Given task =
Extract everything in the records from the line containing "This screenshot has height=688, width=1239." down to the line containing "will click(x=487, y=500).", including both of those lines, and copy it verbatim.

Records shown =

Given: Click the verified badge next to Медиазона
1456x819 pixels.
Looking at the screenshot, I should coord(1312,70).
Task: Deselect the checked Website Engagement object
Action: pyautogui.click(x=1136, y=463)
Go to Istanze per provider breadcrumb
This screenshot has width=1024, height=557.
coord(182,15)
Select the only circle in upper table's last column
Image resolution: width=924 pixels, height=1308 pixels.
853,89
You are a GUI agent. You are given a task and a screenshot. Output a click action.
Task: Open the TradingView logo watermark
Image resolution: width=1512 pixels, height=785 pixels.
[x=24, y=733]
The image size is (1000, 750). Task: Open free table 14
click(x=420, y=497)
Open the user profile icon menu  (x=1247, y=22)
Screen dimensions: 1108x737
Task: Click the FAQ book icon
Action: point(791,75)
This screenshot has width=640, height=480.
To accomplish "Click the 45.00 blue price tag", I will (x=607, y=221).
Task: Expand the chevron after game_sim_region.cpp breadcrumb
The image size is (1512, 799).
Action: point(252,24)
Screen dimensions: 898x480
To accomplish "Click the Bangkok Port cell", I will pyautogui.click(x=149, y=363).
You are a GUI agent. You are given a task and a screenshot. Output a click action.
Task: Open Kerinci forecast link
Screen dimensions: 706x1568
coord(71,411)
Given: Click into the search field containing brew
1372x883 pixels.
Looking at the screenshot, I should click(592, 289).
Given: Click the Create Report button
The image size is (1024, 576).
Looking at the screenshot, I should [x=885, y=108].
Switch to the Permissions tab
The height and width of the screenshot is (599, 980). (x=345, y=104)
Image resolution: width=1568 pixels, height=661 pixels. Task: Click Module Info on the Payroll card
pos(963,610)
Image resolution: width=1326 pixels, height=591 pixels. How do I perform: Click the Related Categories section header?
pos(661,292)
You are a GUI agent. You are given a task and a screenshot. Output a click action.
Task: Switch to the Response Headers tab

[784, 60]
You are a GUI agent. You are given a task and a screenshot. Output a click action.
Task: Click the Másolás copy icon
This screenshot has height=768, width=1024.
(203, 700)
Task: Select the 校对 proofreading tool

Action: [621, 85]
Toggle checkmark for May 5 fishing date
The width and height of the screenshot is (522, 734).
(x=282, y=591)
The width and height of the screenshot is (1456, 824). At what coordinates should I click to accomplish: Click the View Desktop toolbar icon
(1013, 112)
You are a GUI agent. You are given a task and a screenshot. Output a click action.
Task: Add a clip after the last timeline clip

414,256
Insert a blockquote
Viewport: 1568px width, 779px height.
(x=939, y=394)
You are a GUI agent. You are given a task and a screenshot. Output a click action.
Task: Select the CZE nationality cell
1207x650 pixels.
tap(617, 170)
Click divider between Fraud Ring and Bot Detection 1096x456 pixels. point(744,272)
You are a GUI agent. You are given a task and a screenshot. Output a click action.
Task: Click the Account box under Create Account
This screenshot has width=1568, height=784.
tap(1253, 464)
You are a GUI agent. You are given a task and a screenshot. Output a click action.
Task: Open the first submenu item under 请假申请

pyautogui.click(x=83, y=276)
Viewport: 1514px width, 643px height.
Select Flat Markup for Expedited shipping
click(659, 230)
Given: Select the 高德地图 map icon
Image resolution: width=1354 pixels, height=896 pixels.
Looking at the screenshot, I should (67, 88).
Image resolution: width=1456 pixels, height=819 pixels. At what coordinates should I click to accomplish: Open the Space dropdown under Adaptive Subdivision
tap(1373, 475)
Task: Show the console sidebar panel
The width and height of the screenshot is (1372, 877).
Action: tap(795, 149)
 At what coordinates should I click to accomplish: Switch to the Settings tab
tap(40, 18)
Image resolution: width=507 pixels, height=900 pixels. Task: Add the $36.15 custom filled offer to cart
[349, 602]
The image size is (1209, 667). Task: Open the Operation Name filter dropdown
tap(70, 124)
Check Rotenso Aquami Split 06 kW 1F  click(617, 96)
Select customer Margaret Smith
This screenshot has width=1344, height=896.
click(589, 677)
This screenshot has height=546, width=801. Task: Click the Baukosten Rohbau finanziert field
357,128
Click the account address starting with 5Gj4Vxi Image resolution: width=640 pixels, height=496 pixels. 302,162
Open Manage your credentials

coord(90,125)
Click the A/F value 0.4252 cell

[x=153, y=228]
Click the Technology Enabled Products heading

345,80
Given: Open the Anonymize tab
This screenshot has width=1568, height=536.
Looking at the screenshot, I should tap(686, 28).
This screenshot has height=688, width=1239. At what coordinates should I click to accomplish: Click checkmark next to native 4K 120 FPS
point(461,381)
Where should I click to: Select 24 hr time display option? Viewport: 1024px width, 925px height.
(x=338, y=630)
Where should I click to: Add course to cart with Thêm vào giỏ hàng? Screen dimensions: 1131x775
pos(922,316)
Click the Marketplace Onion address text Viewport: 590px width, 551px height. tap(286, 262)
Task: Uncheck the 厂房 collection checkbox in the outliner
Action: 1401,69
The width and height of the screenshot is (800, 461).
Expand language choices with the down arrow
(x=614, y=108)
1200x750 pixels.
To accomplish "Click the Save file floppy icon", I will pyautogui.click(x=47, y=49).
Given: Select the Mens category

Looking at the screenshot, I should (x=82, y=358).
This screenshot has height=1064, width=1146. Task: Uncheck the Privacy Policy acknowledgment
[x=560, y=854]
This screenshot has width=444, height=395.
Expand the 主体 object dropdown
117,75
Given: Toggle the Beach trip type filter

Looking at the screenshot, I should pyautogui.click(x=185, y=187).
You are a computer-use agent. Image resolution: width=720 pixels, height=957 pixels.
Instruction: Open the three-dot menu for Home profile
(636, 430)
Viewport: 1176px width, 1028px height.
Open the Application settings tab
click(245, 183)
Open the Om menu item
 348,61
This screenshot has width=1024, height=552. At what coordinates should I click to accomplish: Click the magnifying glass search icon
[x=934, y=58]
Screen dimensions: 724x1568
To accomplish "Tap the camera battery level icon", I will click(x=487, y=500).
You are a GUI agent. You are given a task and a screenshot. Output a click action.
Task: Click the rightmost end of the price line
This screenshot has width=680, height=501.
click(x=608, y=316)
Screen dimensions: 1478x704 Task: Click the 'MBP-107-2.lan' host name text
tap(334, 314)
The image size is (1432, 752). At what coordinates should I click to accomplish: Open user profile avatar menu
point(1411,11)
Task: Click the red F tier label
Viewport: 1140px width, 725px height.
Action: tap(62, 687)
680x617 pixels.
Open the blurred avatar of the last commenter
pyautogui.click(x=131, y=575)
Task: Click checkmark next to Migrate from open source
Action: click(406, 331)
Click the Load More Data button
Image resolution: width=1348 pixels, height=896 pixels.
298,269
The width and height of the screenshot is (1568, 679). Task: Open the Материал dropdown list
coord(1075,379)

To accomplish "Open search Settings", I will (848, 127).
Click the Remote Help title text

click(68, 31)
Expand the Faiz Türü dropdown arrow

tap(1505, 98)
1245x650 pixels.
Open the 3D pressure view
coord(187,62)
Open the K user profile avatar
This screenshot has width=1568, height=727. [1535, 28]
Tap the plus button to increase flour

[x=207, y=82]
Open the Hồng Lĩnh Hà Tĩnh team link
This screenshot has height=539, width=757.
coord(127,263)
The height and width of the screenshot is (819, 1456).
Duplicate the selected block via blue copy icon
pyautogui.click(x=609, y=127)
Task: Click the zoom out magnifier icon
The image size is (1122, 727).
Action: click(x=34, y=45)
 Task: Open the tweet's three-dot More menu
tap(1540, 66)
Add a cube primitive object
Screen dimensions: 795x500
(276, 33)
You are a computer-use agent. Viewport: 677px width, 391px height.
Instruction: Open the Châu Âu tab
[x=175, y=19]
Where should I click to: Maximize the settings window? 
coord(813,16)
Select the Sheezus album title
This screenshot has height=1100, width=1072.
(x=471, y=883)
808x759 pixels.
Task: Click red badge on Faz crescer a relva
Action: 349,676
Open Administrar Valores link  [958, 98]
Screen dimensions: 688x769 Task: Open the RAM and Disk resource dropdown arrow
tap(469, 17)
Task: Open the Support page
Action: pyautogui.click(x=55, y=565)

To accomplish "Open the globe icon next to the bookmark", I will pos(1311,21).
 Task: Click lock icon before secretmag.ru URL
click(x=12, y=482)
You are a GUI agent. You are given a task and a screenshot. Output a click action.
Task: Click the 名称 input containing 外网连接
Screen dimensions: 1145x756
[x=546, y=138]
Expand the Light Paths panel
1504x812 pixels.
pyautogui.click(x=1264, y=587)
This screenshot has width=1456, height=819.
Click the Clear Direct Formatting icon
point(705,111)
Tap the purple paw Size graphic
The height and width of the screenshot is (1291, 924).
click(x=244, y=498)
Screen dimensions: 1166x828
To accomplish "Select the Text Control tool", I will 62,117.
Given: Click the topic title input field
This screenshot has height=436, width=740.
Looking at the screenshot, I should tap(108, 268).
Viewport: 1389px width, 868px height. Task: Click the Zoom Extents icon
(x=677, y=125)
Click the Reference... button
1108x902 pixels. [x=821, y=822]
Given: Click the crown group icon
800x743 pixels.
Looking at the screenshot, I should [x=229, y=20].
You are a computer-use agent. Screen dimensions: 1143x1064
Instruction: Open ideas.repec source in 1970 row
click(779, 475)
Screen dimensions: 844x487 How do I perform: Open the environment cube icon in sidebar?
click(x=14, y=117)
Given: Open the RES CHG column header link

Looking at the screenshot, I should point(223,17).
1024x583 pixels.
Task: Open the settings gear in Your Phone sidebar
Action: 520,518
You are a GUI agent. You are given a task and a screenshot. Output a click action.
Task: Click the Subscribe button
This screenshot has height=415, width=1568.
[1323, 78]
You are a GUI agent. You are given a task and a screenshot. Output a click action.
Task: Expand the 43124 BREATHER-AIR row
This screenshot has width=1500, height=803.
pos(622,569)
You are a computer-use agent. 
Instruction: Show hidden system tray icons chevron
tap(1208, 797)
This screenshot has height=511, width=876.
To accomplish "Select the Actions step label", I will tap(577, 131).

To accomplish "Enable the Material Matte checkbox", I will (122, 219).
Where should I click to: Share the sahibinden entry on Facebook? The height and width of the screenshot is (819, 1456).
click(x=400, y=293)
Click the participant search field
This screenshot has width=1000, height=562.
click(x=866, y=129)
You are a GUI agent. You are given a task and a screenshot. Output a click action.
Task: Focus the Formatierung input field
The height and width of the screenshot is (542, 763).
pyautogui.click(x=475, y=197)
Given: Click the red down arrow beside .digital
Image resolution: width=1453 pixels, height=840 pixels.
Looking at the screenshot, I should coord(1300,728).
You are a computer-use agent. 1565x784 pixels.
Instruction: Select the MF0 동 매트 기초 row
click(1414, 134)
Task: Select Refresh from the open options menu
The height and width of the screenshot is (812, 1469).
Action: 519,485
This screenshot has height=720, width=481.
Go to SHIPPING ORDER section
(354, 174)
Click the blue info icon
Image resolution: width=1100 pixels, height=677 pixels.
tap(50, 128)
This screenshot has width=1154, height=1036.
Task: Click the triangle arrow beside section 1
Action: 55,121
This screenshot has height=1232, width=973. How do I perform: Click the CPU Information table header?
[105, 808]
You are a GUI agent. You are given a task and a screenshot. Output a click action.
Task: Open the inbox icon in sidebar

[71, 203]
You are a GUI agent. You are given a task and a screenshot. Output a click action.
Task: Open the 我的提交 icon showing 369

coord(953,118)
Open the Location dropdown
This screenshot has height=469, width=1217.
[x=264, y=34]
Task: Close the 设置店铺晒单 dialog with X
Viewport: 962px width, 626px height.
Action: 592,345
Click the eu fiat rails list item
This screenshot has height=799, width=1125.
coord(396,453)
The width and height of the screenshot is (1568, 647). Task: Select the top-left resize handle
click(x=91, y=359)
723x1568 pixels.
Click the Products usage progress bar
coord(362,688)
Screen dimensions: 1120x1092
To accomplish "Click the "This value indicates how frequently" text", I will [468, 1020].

Expected answer =
This screenshot has height=688, width=1239. At what coordinates should I click to accomplish: Click checkmark next to native 4K 120 FPS
point(461,381)
Where should I click to: Select 24 hr time display option? Viewport: 1024px width, 925px height.
(x=338, y=630)
Where should I click to: Add course to cart with Thêm vào giỏ hàng? Screen dimensions: 1131x775
pos(922,316)
Click the Marketplace Onion address text Viewport: 590px width, 551px height. tap(286, 262)
Task: Uncheck the 厂房 collection checkbox in the outliner
Action: 1401,69
The width and height of the screenshot is (800, 461).
Expand language choices with the down arrow
(x=614, y=108)
1200x750 pixels.
To accomplish "Click the Save file floppy icon", I will pyautogui.click(x=47, y=49).
Given: Select the Mens category

Looking at the screenshot, I should (x=82, y=358).
This screenshot has height=1064, width=1146. Task: Uncheck the Privacy Policy acknowledgment
[x=560, y=854]
This screenshot has width=444, height=395.
Expand the 主体 object dropdown
117,75
Given: Toggle the Beach trip type filter

Looking at the screenshot, I should pyautogui.click(x=185, y=187).
You are a computer-use agent. Image resolution: width=720 pixels, height=957 pixels.
Instruction: Open the three-dot menu for Home profile
(636, 430)
Viewport: 1176px width, 1028px height.
Open the Application settings tab
click(245, 183)
Open the Om menu item
 348,61
This screenshot has width=1024, height=552. At what coordinates should I click to accomplish: Click the magnifying glass search icon
[x=934, y=58]
Screen dimensions: 724x1568
To accomplish "Tap the camera battery level icon", I will click(x=487, y=500).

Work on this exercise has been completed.